* [Objective 1]: In the records, begin at the line that has "Identify the location of the label" and stop after the line with "I want to click on 'Foothill". Write those lines out again, substituting "interface agent" for "GUI agent" and keeping everything else unchanged.
___ Excerpted passage ___
I suppose I could have felt like a lower-league football fan on a drizzly winter Saturday afternoon after their local lads ground out a 0-0 'result' - but it had been more fun that that ( and warmer and dryer!). It had been quite a tense game, both sides had advantages and disadvantages : the British had slightly more powerful units with better morale, but less of them, while the Americans had the numbers, with their regulars almost as good as the British in combat power, and their militia able to use the wooded terrain for skirnishing  to good effect,  but a big problem with ammuntion shortages weakening their attacks and the persistent fog delaying them significantly. I felt that if the dice had decreed the fog  lifted at 08:00 instead of 11:00, things could have been very different - and it could have gone either way!  Both sides seemed equally incapable fo 'rolling high' at the moment of crucial attacks, and this led to a lot of  'retreat' combat outcomes with few actual losses, hence the inability of either side to actually eliminate enemy units!  Perhaps that  somehow ties in with the fogginess of the day - were both sides troops a bit disheartened by all that stumbling around in the fog, and not inclined to press their attacks with vigour? Sometimes the dice gods tell a story..  

Overall, I liked the game, and will give it another go : I liked very manageable size ( larger board games seem to me sometines rather long-winded to set up and play, alas! ),  the fairly simple rules and mechanisms, though there were a few questions arising, perhaps inevitable with simple rules and with lots of scenario-specific rules sometines 'countermanding' the basic rule set (the British 'Queens Rangers' cavalry unit was a challenge - moving fast, it was able to range far behind enemy lines, but I could never quite see how it would be able to actually use its 'charge' ability - it ended up just 'lurking' ineffectually, as you may see in the pictures ).  It's an interesting scenario, and I know other bloggers have used it - for example Norm at Battlefields and Warriors, who ran a splendid PBEM mini-campaign game, which I now need to go and read myself, to see how I probably should have played it(!).   I think the game would also suit another one of  Norm's excellent concepts, that of taking part of the action from a board game battle and playing it out as a small-to-medium game with figures on the tabletop. I don't currently have 'AWI' armies available, but perhaps it might translate to somewhere in central Europe, c. 1760 - Prussians replacing the British holding the town, Austrians (with plenty of Grenzers )  looming through the fog?
___ Supplied data ___
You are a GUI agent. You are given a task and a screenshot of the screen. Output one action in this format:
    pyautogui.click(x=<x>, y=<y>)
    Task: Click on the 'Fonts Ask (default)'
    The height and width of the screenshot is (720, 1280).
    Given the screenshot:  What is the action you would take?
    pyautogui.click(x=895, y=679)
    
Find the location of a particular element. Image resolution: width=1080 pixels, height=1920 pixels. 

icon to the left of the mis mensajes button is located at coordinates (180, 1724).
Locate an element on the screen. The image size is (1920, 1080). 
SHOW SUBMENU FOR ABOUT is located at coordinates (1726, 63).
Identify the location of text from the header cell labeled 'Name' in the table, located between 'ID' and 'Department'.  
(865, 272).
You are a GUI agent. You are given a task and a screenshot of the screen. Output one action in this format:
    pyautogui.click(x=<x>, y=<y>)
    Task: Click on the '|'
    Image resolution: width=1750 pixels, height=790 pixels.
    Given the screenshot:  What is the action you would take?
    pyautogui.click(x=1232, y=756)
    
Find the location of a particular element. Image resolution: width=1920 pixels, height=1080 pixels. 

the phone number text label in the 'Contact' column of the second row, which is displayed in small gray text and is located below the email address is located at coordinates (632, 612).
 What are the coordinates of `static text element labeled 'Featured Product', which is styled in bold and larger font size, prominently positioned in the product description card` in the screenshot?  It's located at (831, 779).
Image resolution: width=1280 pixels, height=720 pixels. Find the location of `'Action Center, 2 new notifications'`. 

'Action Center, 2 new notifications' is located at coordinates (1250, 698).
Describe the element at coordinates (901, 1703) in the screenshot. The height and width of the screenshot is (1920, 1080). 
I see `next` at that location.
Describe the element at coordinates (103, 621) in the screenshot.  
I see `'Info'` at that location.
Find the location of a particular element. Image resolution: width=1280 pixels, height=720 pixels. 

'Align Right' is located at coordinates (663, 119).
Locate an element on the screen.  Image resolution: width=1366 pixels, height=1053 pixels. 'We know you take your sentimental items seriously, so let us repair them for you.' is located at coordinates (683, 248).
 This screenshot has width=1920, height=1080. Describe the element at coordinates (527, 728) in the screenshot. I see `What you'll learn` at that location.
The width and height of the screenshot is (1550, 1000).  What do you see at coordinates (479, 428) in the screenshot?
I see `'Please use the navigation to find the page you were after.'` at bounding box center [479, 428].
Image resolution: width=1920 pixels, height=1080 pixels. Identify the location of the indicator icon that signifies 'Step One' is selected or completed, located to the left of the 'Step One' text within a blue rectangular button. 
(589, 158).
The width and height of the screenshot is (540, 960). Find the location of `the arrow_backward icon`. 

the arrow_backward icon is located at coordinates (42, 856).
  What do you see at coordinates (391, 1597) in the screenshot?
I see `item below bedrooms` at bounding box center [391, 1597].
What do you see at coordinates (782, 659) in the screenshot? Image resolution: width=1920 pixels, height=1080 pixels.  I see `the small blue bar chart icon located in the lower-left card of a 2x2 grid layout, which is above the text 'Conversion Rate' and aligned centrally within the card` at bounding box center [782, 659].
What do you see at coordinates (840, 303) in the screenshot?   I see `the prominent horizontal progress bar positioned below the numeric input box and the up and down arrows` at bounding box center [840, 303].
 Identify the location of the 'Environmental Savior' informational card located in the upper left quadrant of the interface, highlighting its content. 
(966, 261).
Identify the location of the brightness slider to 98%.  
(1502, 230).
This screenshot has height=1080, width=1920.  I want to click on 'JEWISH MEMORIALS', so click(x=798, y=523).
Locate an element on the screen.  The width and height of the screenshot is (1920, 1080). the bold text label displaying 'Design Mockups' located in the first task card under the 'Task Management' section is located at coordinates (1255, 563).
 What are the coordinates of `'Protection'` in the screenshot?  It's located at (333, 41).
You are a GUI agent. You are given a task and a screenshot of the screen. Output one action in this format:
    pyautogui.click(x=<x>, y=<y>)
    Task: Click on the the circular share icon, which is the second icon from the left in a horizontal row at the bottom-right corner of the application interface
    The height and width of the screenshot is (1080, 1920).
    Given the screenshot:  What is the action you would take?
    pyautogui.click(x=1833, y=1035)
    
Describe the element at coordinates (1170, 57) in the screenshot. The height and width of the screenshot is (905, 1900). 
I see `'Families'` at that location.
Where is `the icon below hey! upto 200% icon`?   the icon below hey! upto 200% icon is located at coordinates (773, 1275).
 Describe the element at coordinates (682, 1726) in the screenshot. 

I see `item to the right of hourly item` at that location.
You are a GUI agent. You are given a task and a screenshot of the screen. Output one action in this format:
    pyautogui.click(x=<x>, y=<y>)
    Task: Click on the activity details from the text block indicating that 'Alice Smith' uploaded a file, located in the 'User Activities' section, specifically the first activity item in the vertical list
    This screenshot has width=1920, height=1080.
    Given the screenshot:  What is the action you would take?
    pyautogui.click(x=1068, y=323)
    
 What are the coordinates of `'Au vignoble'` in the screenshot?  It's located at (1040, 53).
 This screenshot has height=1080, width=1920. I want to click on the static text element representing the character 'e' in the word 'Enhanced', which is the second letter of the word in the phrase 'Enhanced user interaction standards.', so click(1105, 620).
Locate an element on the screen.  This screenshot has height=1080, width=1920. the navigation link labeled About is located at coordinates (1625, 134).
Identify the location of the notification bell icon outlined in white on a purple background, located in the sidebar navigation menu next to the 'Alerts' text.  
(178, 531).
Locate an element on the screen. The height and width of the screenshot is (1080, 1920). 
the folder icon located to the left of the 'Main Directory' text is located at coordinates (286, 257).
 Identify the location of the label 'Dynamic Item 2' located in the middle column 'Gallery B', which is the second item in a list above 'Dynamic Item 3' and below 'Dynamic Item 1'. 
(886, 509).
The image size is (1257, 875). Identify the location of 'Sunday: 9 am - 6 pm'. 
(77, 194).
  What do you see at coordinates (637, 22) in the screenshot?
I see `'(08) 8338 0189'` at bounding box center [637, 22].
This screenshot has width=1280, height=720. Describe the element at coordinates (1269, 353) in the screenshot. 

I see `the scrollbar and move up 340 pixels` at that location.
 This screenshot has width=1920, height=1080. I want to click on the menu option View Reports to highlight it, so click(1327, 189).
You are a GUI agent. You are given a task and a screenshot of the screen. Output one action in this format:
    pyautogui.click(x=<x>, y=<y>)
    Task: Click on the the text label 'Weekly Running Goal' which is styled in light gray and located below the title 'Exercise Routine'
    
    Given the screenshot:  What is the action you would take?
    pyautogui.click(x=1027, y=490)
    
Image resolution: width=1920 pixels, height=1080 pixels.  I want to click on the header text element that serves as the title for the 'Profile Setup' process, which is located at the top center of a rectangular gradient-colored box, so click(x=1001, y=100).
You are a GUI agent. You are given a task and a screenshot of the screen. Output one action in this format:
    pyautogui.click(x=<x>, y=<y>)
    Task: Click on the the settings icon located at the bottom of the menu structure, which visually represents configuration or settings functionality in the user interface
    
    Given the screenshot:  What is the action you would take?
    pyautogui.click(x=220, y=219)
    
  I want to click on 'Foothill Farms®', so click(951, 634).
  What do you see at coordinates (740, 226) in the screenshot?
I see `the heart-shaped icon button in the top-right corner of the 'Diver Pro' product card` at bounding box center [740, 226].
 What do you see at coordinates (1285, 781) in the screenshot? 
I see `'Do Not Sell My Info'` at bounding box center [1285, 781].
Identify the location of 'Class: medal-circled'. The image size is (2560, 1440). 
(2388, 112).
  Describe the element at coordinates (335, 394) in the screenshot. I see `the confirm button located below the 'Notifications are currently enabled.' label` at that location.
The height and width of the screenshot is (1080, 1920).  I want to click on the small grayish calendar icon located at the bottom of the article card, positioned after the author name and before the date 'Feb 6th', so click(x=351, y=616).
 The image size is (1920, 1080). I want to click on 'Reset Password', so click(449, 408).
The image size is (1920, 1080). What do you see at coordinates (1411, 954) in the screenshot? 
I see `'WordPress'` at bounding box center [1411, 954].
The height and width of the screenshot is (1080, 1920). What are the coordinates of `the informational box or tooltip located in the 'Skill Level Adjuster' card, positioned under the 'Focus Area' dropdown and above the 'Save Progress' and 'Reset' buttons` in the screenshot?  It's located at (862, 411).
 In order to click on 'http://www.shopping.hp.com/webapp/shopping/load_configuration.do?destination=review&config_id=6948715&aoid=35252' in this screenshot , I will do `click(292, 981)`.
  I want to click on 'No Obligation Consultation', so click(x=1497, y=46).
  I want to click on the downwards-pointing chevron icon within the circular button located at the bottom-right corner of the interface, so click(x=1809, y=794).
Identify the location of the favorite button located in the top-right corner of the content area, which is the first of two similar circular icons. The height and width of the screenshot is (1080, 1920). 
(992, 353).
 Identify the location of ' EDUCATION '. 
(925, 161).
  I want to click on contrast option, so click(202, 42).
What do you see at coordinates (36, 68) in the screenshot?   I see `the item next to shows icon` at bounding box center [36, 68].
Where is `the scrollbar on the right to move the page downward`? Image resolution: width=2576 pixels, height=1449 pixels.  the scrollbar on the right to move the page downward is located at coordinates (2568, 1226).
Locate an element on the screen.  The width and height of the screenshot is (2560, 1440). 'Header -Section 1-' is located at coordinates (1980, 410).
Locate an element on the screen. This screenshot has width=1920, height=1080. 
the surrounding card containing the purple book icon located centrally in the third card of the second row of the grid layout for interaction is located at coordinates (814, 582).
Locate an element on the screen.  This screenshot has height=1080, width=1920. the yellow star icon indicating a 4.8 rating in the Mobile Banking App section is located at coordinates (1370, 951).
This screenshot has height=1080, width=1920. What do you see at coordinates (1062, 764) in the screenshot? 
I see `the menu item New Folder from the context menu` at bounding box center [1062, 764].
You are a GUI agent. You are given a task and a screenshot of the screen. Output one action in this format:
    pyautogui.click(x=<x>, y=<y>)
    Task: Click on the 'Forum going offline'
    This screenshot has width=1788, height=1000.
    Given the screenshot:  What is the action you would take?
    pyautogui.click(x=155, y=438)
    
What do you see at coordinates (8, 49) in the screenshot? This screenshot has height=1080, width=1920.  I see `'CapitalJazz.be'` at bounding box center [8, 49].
___
* [Objective 2]: List every national army or people that the wargaming post names as a side in a battle.

* [Task result 1]:
 Identify the location of the label 'Dynamic Item 2' located in the middle column 'Gallery B', which is the second item in a list above 'Dynamic Item 3' and below 'Dynamic Item 1'. 
(886, 509).
The image size is (1257, 875). Identify the location of 'Sunday: 9 am - 6 pm'. 
(77, 194).
  What do you see at coordinates (637, 22) in the screenshot?
I see `'(08) 8338 0189'` at bounding box center [637, 22].
This screenshot has width=1280, height=720. Describe the element at coordinates (1269, 353) in the screenshot. 

I see `the scrollbar and move up 340 pixels` at that location.
 This screenshot has width=1920, height=1080. I want to click on the menu option View Reports to highlight it, so click(1327, 189).
You are a interface agent. You are given a task and a screenshot of the screen. Output one action in this format:
    pyautogui.click(x=<x>, y=<y>)
    Task: Click on the the text label 'Weekly Running Goal' which is styled in light gray and located below the title 'Exercise Routine'
    
    Given the screenshot:  What is the action you would take?
    pyautogui.click(x=1027, y=490)
    
Image resolution: width=1920 pixels, height=1080 pixels.  I want to click on the header text element that serves as the title for the 'Profile Setup' process, which is located at the top center of a rectangular gradient-colored box, so click(x=1001, y=100).
You are a interface agent. You are given a task and a screenshot of the screen. Output one action in this format:
    pyautogui.click(x=<x>, y=<y>)
    Task: Click on the the settings icon located at the bottom of the menu structure, which visually represents configuration or settings functionality in the user interface
    
    Given the screenshot:  What is the action you would take?
    pyautogui.click(x=220, y=219)
    
  I want to click on 'Foothill Farms®', so click(951, 634).

* [Task result 2]: British, Americans, Prussians, Austrians